"I believe that you've a little too much heart."

"Perhaps all that my heart led me to do was sinful. I was mad. I was blind. Passion got hold of me; but the feeling I had for you would not have been out of place in heaven itself. When I am alone, I am always with you; and when I think of anything I think of you. I wish you to go onwards and upwards along the rugged path that you have entered upon; but can you do it here, with a leaden weight on your feet, a padlock on your mouth, and a strait jacket on your body?"

"'Tis because it is heavy that I must needs carry my burden."
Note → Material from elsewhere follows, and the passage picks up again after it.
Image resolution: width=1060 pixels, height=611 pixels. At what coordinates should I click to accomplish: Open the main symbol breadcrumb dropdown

"But how much more brilliant would be the success of your struggle if you could continue it on a foreign soil—in free France, for instance! Just think! If you were now to appear in Paris, the leaders of the French literature would receive you with open arms. The French public would enrol you among its great writers, and then you might write of the glory, the sufferings, and the heroic struggles of Hungary, and of the amiable qualities of its people; you might write all this with perfect freedom, from the very bottom of your heart, and millions and millions, the whole round world, would read your writings, and not merely a handful of people, as here at home. There you would be a rich man, here you are only a day-labourer. Here you might sing like a Tyrtæus, and the world outside would hear nothing of it; but if you raised your voice abroad in the midst of a great nation and a cosmopolitan capital, your voice would be like the horns of Joshua before the walls of Jericho."
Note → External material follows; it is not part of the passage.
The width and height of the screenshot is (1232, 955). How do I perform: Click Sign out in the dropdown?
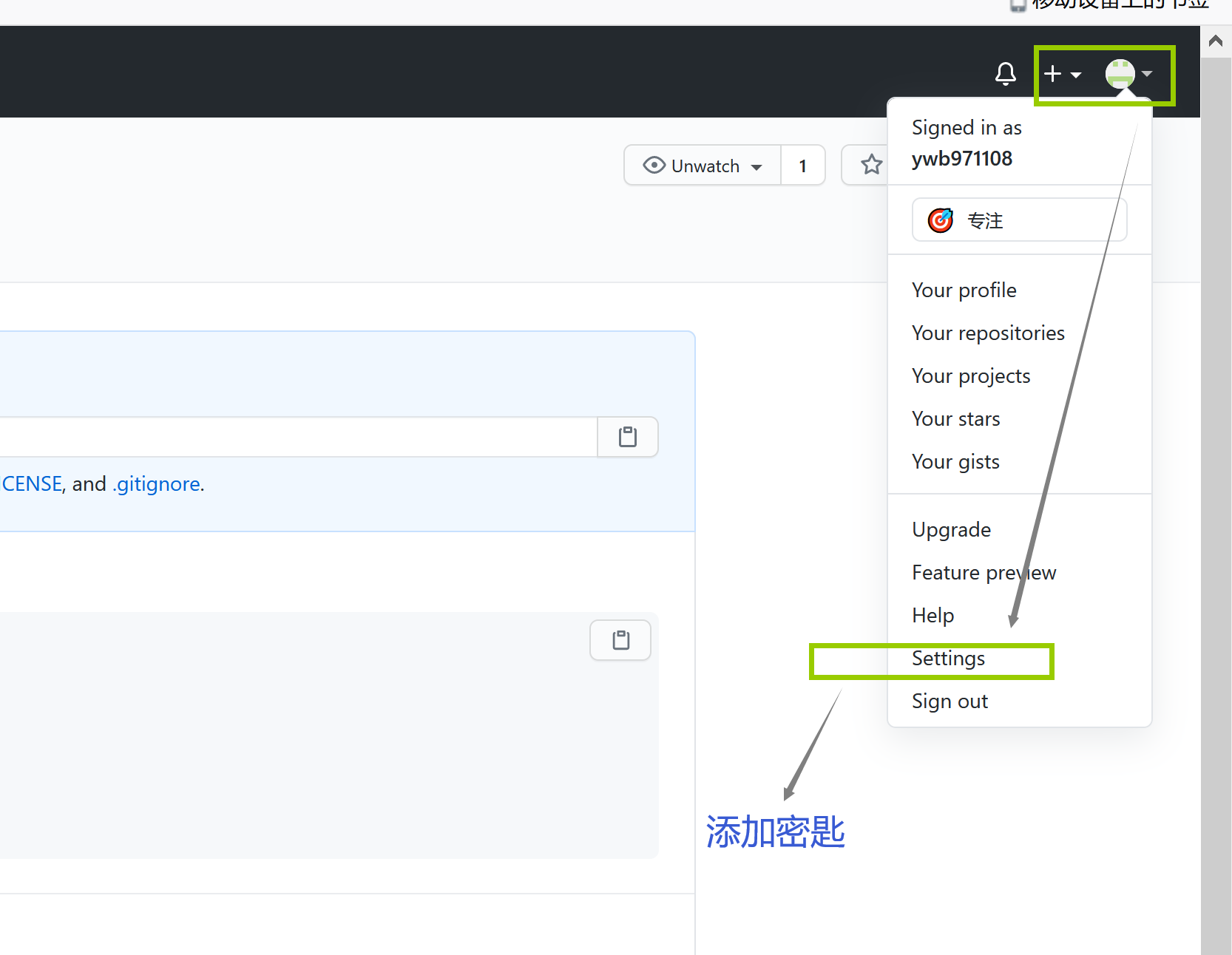coord(949,700)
Ah! how luring was the panorama.... To become a great French writer! To be raised aloft on the shoulders of the most glorious of nations! What here at home was but the crack of a whip in my hands, would there be a thunderbolt!

"But it is impossible," I objected. "How could I possibly force my way to the frontiers of France from the depths of Tordona, through my own country, through Austria, through Germany, without a passport, without money, in a semi-Asiatic garb? Just as well might I cast myself down from the mountain-top in the belief that I could fly."

"Well, come now, I have a very good plan to suggest to you. I've got an English passport. Have I not told you exactly how I got it? None besides yourself knows that I have it, except, of course, the officials who have viséd it on the way. In this passport the blank for my travelling companion has not yet been filled up. You asked me just now why I did not insert the name and description of Bálványossi. Now, I'll tell you. Nobody is pursuing him. I always intended to fill up that blank with your name. You won't have to sacrifice much beyond that little moustache and beard of yours, and resigning yourself to speak nothing abroad but French and German. I appoint you my secretary. I myself am an English lady. We mustn't go viâ Vienna. But the way is clear in the direction of Breslau. I have quite enough money for us both. I still retain the hundred ducats which I received at Debreczin. We shall do sumptuously with this till we get to Paris. My capital in the Vienna bank I can leave where it is, or I may have it sent after me, and the interest from it will suffice for your modest needs at the beginning of your residence at Paris, so that you will not have to resort to the emigrants' fund. When once you have won a position for yourself in Continental literature you will need no further assistance from anybody. You will be able to refund to me what I advanced to you as a loan. Only as a loan remember, not as a gift; still less do I expect anything in exchange, not even a warm pressure of the hand. I am simply your proselyte whose mission it is to make straight the way of the prophet."

It was a seductive picture, and still more seductive was she who presented it to me.

To be free! To be able to pronounce my name boldly in the face of every one who met me! Not to tremble at the pattering of every footstep at my door! To fight for great ideas in the company of great and noble minds!

And how her eyes sparkled as she said these words, like the parhelia in the glowing girdle of a solar halo! And her face was as open as a child's. I could have sworn that she was an artless virgin opening her heart for the first time to a true sentiment. Her hands were folded as if in prayer.